Les policiers ont notamment été formés à reconnaître le contrôle coercitif, mais les procureurs ont d’abord été davantage formés sur le libellé de la loi que sur la compréhension de la dynamique elle-même. Résultat : certains dossiers qui étaient bien identifiés par les policiers n’ont pas nécessairement pu être traités efficacement lorsqu’ils sont arrivés entre les mains des procureurs. Cela a entraîné un certain retard et, surtout, une déception pour les policiers et les victimes.

Lorsqu’on annonce la criminalisation d’un comportement, on encourage les victimes à dénoncer leur situation. Il faut donc que le système soit prêt à recevoir ces dénonciations et à traiter adéquatement les dossiers. C’est pourquoi nous considérons que la période précédant l’entrée en vigueur est essentielle.

Il faut former toute la chaîne judiciaire : les policiers qui interviennent auprès des victimes, les procureurs qui construisent et plaident les dossiers, mais également la magistrature. L’expérience de l’Écosse est particulièrement intéressante à cet égard. Les policiers et la magistrature ont été formés en amont. Les victimes et les ressources qui leur viennent en aide ont également participé aux formations. Le partenariat entre policiers, procureurs et intervenants est donc essentiel.
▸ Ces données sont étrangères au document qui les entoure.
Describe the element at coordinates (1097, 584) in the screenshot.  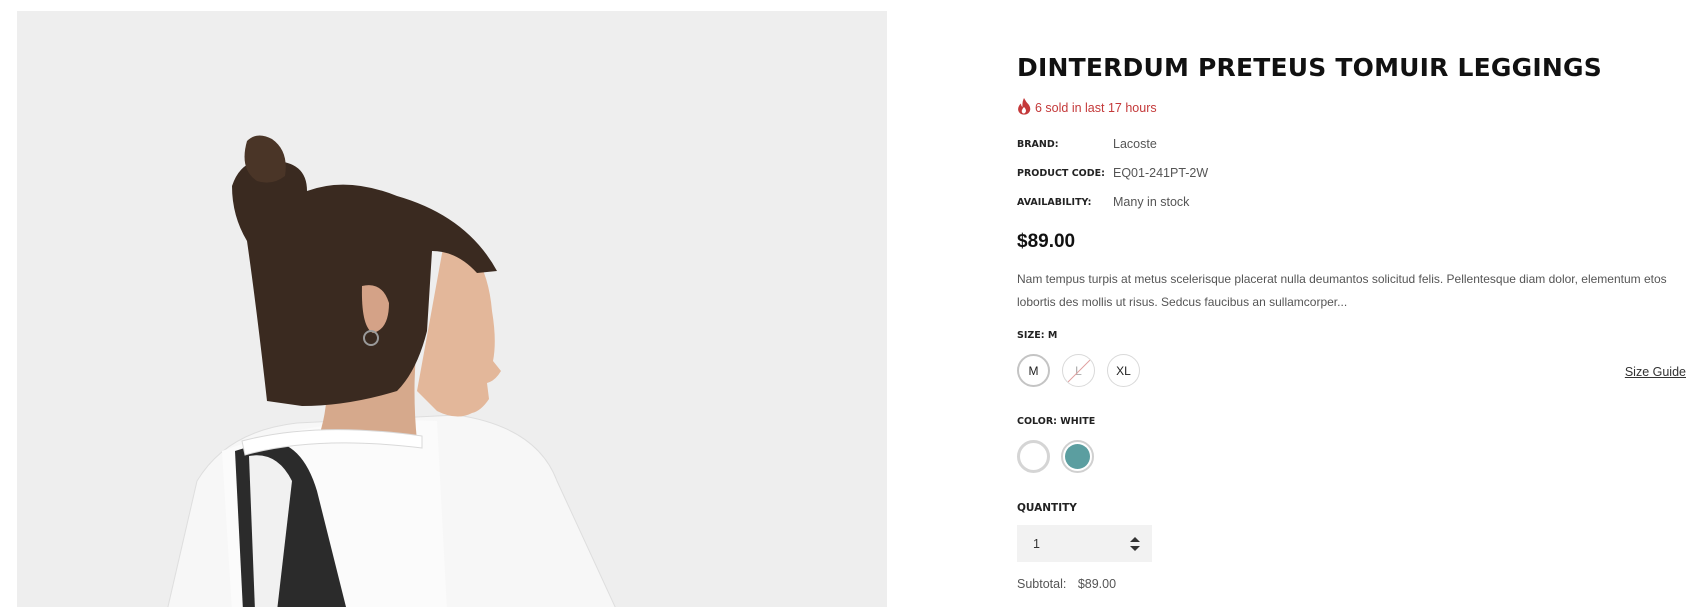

L’Australie nous apporte une autre leçon importante. En Nouvelle-Galles du Sud, la criminalisation est entrée en vigueur en juillet 2024 et les autorités ont énormément misé sur l’implantation de la mesure, et pas uniquement sur le changement législatif. Une loi, à elle seule, ne suffit pas.

La formation est essentielle, mais il faut aussi mettre en place des mécanismes de collecte de données. Il faut notamment savoir combien de dossiers sont rapportés à la police, quels comportements de contrôle coercitif sont concernés, combien d’accusations sont portées, si les victimes bénéficiaient d’ordonnances de protection et quelles sont les caractéristiques des victimes et des auteurs.

La grande leçon de l’Australie est donc que l’implantation est aussi importante, sinon plus importante, que le changement législatif lui-même.

Concrètement, comment peut-on démontrer le contrôle coercitif devant un tribunal?

C’est une question particulièrement intéressante. Lorsqu’on a discuté avec des acteurs judiciaires en Écosse, un enquêteur nous disait d’ailleurs que, pour lui, le contrôle coercitif pouvait parfois être plus facile à démontrer que des incidents isolés, parce qu’on dispose de plusieurs éléments permettant de reconstruire le comportement de l’auteur dans le temps.

La preuve peut notamment être numérique. Dans les dossiers qui ont été traités en Grande-Bretagne et en Australie, on retrouve beaucoup de textos, de communications sur les réseaux sociaux, de messages ou d’autres traces électroniques. Il peut également y avoir les relevés bancaires, notamment pour démontrer le contrôle financier, ainsi que des traces liées à la géolocalisation ou à certains appareils utilisés pour surveiller la victime.

Les témoignages de l’entourage peuvent aussi être importants. Des proches peuvent notamment avoir été témoins de changements de comportement ou constater progressivement que la victime s’isolait. Mais pour pouvoir recueillir et présenter correctement cette preuve, il faut que les acteurs judiciaires soient formés au contrôle coercitif.

On ne peut pas s’improviser enquêteur ou juriste spécialisé dans cette question. La formation est essentielle. Comme juristes, que ce soit en droit criminel, en droit de la famille ou en droit de la jeunesse, nous avons une responsabilité particulière. Il faut être capable de reconnaître le contrôle coercitif, mais aussi de créer un lien de confiance avec la victime afin d'obtenir les bonnes informations.

Les auteurs de violence laissent souvent des traces dans leurs comportements de contrôle. Le défi consiste à savoir où chercher ces traces et comment les interpréter. C’est pourquoi nous avons notamment développé une boîte à outils sur le contrôle coercitif destinée aux acteurs judiciaires. On y trouve des ressources adaptées au droit de la famille, au droit criminel et au droit de l’immigration.